La bulle physique - espace et
agressivité
Lorsque quelqu’un est trop près de nous, on
dit qu’il entre « dans notre bulle ». C’est dans notre espace
personnel qu’il s’immisce. Contrairement aux rapprochements désirés, conviant à
l’intimité des corps et des âmes, l’intrusion de l’espace personnel, elle, est
vécue comme un envahissement, voire une agression. Source potentielle d’affrontement
et de violence, espace et agressivité sont intimement liés. La survie en
dépend.
Chez les primates en général, délimiter
l’espace de chacun est fondamental. Instinctivement, le territoire occupé par
un membre en dit long sur sa place dans le clan, c’est-à-dire son rang, son
statut social, ses ressources, et ultimement sa force et ses habiletés
physiques. Réels ou potentiels, les affrontements sont étroitement liés à
l’empiètement du territoire. C’est l’instinct de survie qui entre en lice.
La riposte elle-même implique une expansion
de l’espace comme le gonflement de la posture par exemple. Amplifier l’espace
personnel crée l’apparence d’une menace plus forte, plus imposante. Cela signale
sa capacité à se défendre et surtout sa volonté à mener une chaude lutte. À lui
seul, ce réflexe somatique de défense et de protection suffit bien souvent à
effrayer son adversaire, permettant ainsi d’éviter un combat, une conduite
risquée et énergivore pour toutes les espèces.
En tauromachie, où le toreador s’oppose à la bête, c’est dans et par l’espace que le courage et la force de chacun se mesurent.
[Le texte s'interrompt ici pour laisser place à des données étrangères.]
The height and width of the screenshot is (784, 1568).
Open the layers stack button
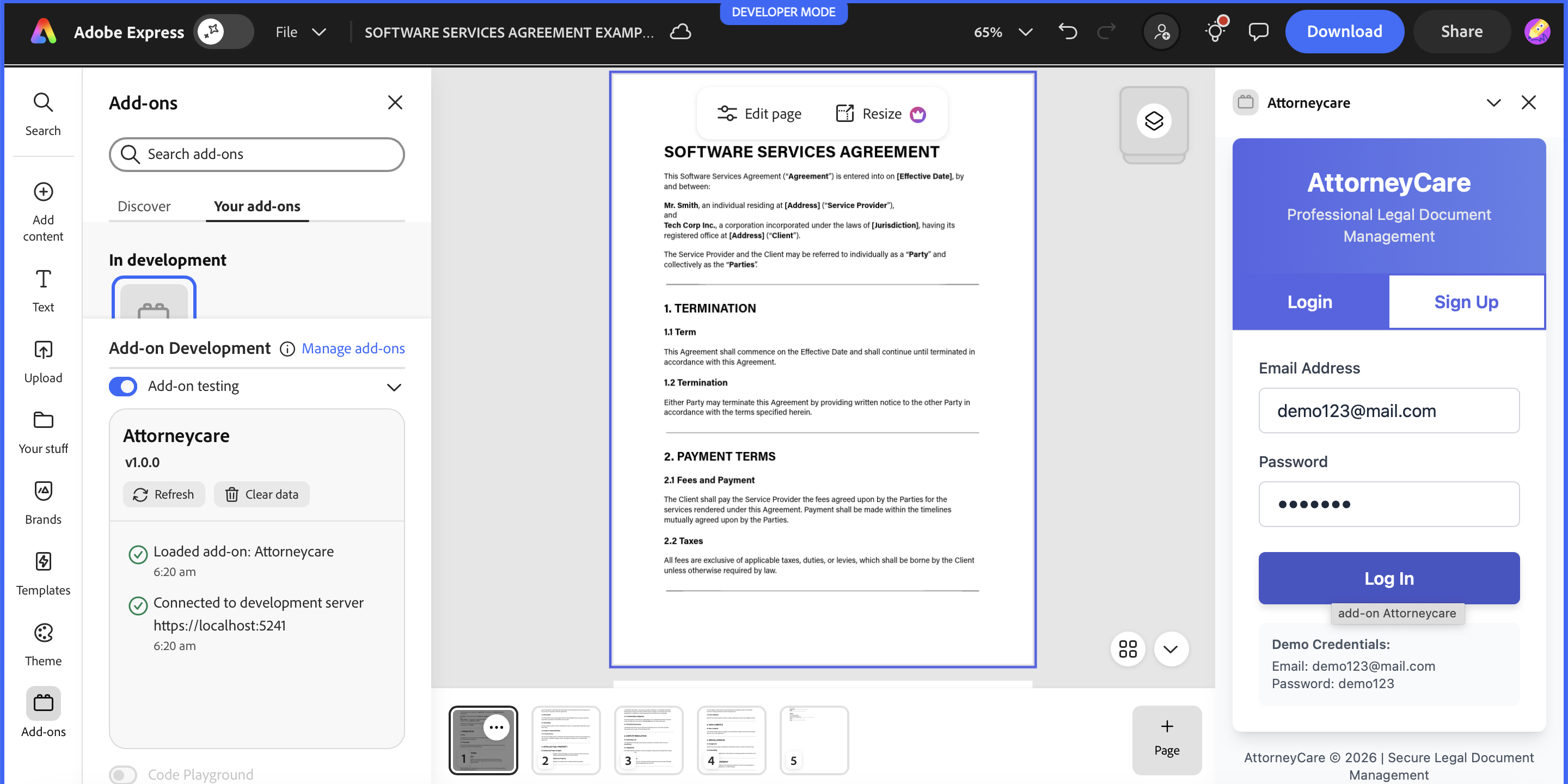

Le
territoire du taureau étant clairement établi, les repères spatio-temporels
sont cruciaux. Un faux-pas vers l’arrière indique la peur, la faiblesse, l’impuissance,
alors qu’un seul centimètre entre la corne et l’artère, lui, peut s’avérer
fatal. Dans ce sanglant pas de deux, l’espace
est littéralement une question de vie ou de mort, celle-ci attendant généralement
le perdant (voir aussi Le poing victorieux vs coléreux).
En fait, toute forme d’affrontement, d’agression et même
d’abus passent nécessairement par l’envahissement de l’espace, soit par
surpopulation, soit par désir de conquérir le territoire de l’autre. La guerre
a toujours été une question d’occupation du territoire de l’ennemi, et
ultimement, l’acquisition de ses biens, de ses ressources et de son pouvoir.
L’intimidation repose elle aussi sur ce
principe puisqu'il s’agit d’un acte délibéré d’intrusion. L’intimidateur s’immisce
toujours dans l’espace personnel de sa victime en s’approchant d’elle, en
entrant « dans sa bulle » afin de semer la peur et la crainte. Et maintenant
que l’espace personnel se projette également dans le virtuel, il est désormais
possible d’« entrer en contact », d’« atteindre » l’espace
intime de l’autre par la voie du cyberespace.
Sphère personnelle, territoire, intimité ou
agressivité, tout peut se jouer en l’espace d’un instant.